▸ **Selected extract**:

---------------

Fifty years on, the literature inspired by Hamilton's work shows important biases. First, his emphasis on genetic relatedness caused the field to focus heavily on the relatedness component r and consigned the terms b (benefit) and c (cost) to relative obscurity. A cottage industry arose with methodologies to estimate r, development of markers that are useful to estimate r and analysis of how r varied among family members, across populations, between species, etc. Yet, relatively little progress has been made on estimating the costs and benefits of altruistic behaviour. We recognize that the components b and c are equally, if not more, important for making predictions about evolutionary trajectories via inclusive fitness, but they are substantially harder to measure: relatedness is easily calculated from genetic data, whereas costs and benefits can only be measured from laborious and hard-won field data, and surely are context-specific. Current research is attempting to redress the balance for a fuller understanding of how all components of Hamilton's rule work together to direct evolutionary change. In this Special Feature, Tsuji [17] examines this problem, and then ties relatedness structure to broader ecological questions of community structure.

Second, the literature shows a strong taxonomic bias, also evident in our Special Feature. Many of our authors focus on the haplodiploid Hymenoptera, for which Hamilton's theory seemed especially apt. Indeed, haplodiploidy was initially considered the primary mover of altruism for the Hymenoptera; while that stance has become tempered, social insect studies have certainly explored furthest the ramifications of Hamilton's rule. Thus, we welcome the contribution from Kamel & Grosberg [18], who describe numerous frontiers for future work on altruistic evolution in marine ecosystems.

The very success of Hamilton's inclusive fitness construct also generated ideas that now appear to be blind alleys. The success of kin recognition studies suggested that helping behaviour should be biased towards relatives. Thus, considerable effort was expended to study the possible existence and mechanisms of such nepotistic behaviour. Despite some successes, researchers have documented a prevailing pattern that kin-biased helping behaviour does not exist, even within species for which strong kin recognition is known. Boomsma & D'Etorre's [19] contribution explains why nepotism is rare and suggests alternative research agendas.

---------------

▸ **Information supplied**:
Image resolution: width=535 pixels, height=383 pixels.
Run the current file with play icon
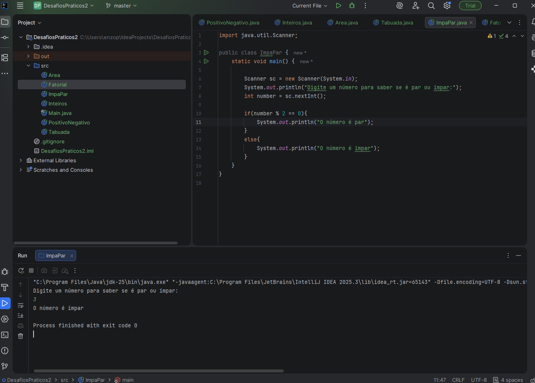(338, 6)

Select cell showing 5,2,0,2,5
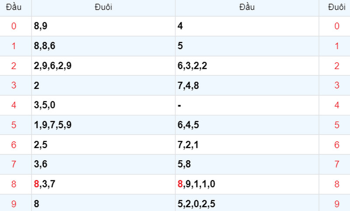tap(247, 203)
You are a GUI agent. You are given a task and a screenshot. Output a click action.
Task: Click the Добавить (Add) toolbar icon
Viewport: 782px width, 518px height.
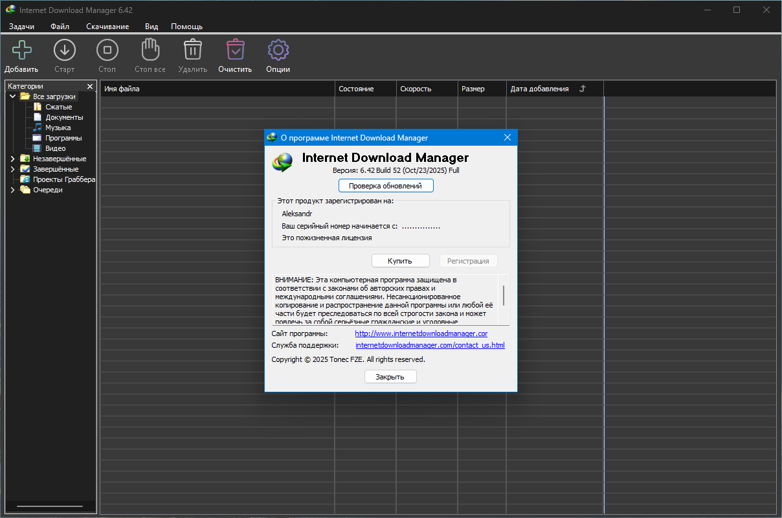point(21,51)
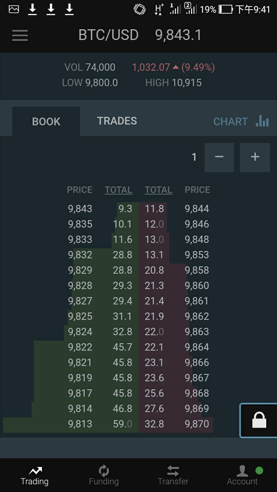This screenshot has width=277, height=492.
Task: Select the 9,844 ask price row
Action: (197, 209)
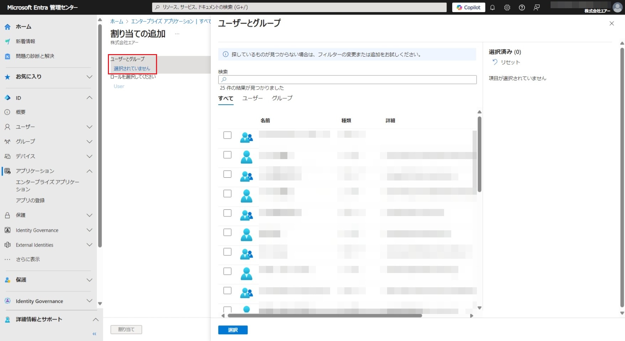The width and height of the screenshot is (625, 341).
Task: Click the リセット reset icon
Action: click(495, 62)

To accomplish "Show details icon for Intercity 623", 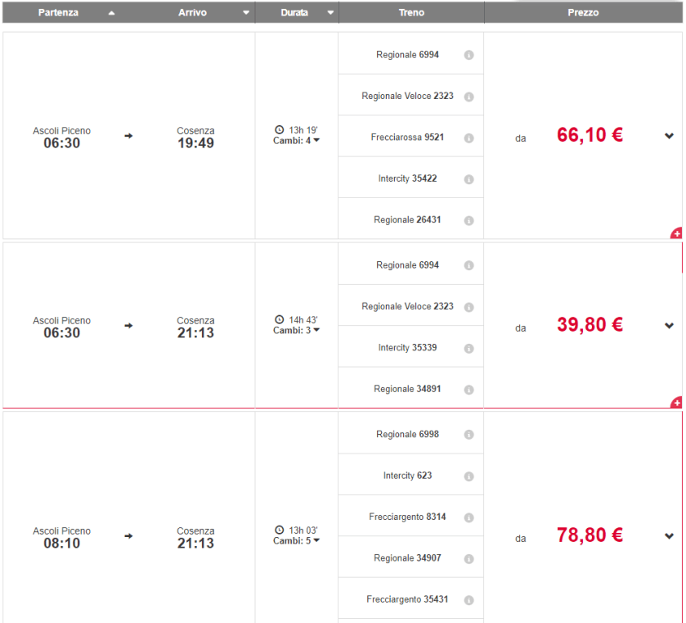I will pos(469,476).

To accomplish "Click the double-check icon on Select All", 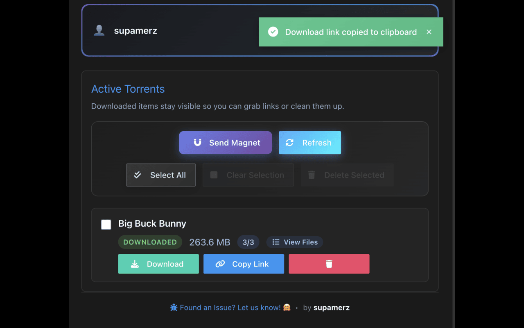I will (x=138, y=175).

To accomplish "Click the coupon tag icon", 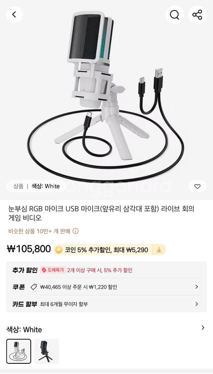I will (x=34, y=287).
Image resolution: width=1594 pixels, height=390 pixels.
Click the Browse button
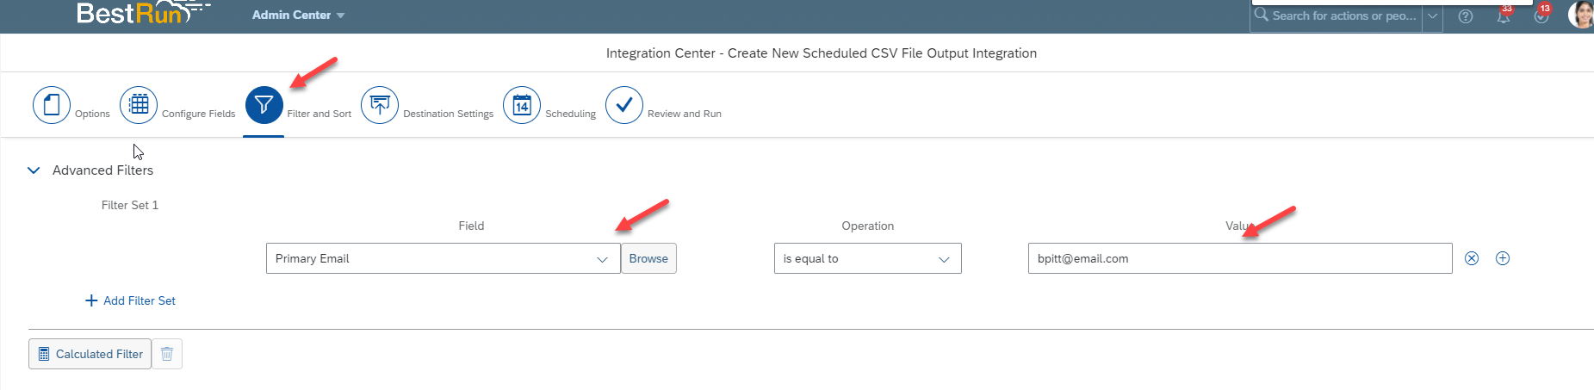648,258
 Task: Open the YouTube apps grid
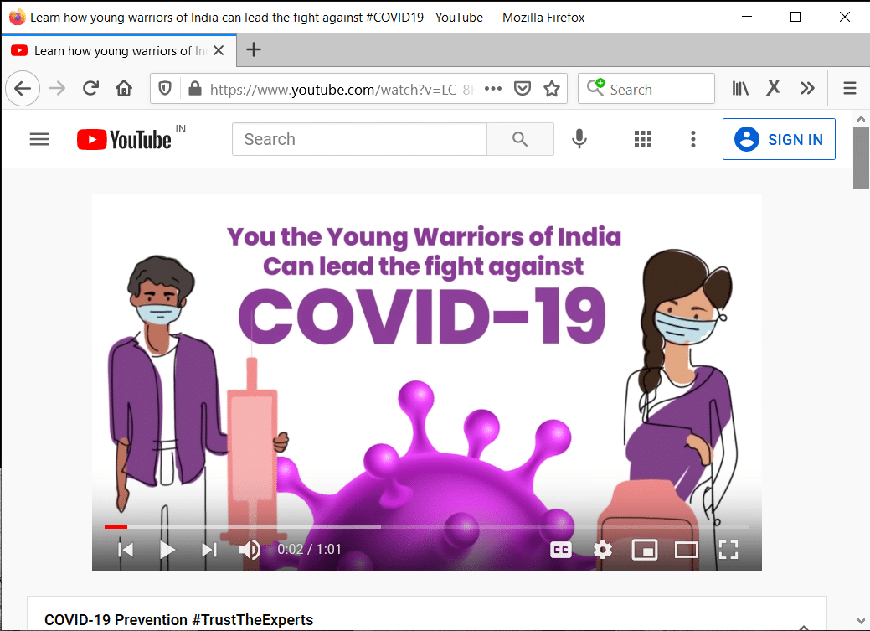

---------------

▸ **Problems to solve**:
1. In the passage on Hamilton's inclusive fitness work, which insects do many of the Special Feature's authors focus on?
2. Carry on the passage about Hamilton's inclusive fitness work, starting after its last sentence.

▸ **Written answers**:
1. The haplodiploid Hymenoptera.

2.
A second apparent blind alley emanating from Hamiltonian inclusive fitness theory is the hypothesis of reproductive skew. This idea considers how social contracts that apportion direct reproduction within groups are driven by their degree of relatedness and environmental factors such as availability of nesting sites, predation pressure and the like. Dominance of reproduction by one or a few produces high variance, or high skew; egalitarian reproduction with low variance produces low skew. A considerable body of theory explains how reproductive skew should result under an array of conditions. Despite its appeal, however, the field remains largely the realm of theoreticians: empirical evidence to support predictions of skew theory has been slow to appear [20].

Biases and blind alleys notwithstanding, the catalogue of Hamilton-inspired ideas still under active investigation bears ample testimony to his influence. The contribution by Zuk & Borello [21] shows how two of Hamilton's interests, parasites and altruism—at first blush seemingly distinct—can be synthesized to open up new avenues of research, and I feel sure that future scholars will examine other intersections among Hamilton's narrow roads of gene land. We are pleased to offer this Special Feature to honour his legacy, and look forward to seeing how his ideas continue to influence the field over the coming 50 years.